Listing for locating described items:
§

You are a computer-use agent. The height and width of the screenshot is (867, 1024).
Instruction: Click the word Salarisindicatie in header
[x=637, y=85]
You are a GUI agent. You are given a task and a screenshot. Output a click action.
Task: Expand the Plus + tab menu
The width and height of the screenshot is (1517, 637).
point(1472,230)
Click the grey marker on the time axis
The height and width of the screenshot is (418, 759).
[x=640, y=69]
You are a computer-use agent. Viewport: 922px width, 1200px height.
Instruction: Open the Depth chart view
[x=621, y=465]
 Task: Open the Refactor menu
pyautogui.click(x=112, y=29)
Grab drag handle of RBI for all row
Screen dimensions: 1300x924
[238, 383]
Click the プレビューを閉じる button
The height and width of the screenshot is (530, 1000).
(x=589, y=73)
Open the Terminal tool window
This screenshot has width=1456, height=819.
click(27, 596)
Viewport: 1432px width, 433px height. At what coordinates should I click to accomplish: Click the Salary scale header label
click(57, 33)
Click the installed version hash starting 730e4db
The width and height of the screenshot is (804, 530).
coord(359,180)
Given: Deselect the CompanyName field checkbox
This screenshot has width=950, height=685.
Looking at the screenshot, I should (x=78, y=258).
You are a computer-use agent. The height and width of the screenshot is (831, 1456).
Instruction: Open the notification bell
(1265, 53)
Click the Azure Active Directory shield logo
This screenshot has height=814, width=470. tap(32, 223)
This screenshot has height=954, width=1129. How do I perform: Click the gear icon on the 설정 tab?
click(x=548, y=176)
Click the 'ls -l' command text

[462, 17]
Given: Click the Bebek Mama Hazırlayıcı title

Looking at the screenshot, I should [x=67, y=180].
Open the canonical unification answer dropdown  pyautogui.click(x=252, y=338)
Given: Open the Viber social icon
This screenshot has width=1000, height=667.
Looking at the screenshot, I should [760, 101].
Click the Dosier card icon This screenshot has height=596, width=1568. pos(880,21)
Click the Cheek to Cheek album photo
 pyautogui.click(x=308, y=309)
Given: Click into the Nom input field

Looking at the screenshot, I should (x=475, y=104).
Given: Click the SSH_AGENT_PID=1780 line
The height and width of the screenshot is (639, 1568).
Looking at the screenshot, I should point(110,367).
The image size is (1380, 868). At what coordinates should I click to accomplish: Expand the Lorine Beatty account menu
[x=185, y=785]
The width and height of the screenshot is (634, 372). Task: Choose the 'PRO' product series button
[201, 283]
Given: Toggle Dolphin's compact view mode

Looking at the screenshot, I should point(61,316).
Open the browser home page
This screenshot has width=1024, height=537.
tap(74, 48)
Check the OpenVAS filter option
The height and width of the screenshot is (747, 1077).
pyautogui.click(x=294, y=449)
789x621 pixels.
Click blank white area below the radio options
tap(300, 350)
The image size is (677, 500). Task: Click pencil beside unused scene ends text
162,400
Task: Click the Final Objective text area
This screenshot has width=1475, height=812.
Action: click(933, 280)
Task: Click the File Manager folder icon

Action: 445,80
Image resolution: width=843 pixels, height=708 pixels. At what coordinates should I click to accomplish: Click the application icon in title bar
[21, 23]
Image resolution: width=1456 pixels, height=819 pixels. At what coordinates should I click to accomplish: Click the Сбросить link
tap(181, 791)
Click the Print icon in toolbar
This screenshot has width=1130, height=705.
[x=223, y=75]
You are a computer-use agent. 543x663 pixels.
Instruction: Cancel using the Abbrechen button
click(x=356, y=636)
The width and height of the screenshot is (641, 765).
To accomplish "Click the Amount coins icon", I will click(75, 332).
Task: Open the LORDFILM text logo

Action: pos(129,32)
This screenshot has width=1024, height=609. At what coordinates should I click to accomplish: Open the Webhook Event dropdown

§

Recast the listing, starting at the line containing "The width and height of the screenshot is (641, 765)." and ending at the line containing "Action: pos(129,32)", as a two-column CSV with the headers instruction and answer. Each row should pair an instruction's text with its answer, each in one quoted field with line breaks turned into spaces.

instruction,answer
"The width and height of the screenshot is (641, 765). To accomplish ""Click the Amount coins icon"",","I will click(75, 332)."
"Task: Open the LORDFILM text logo","Action: pos(129,32)"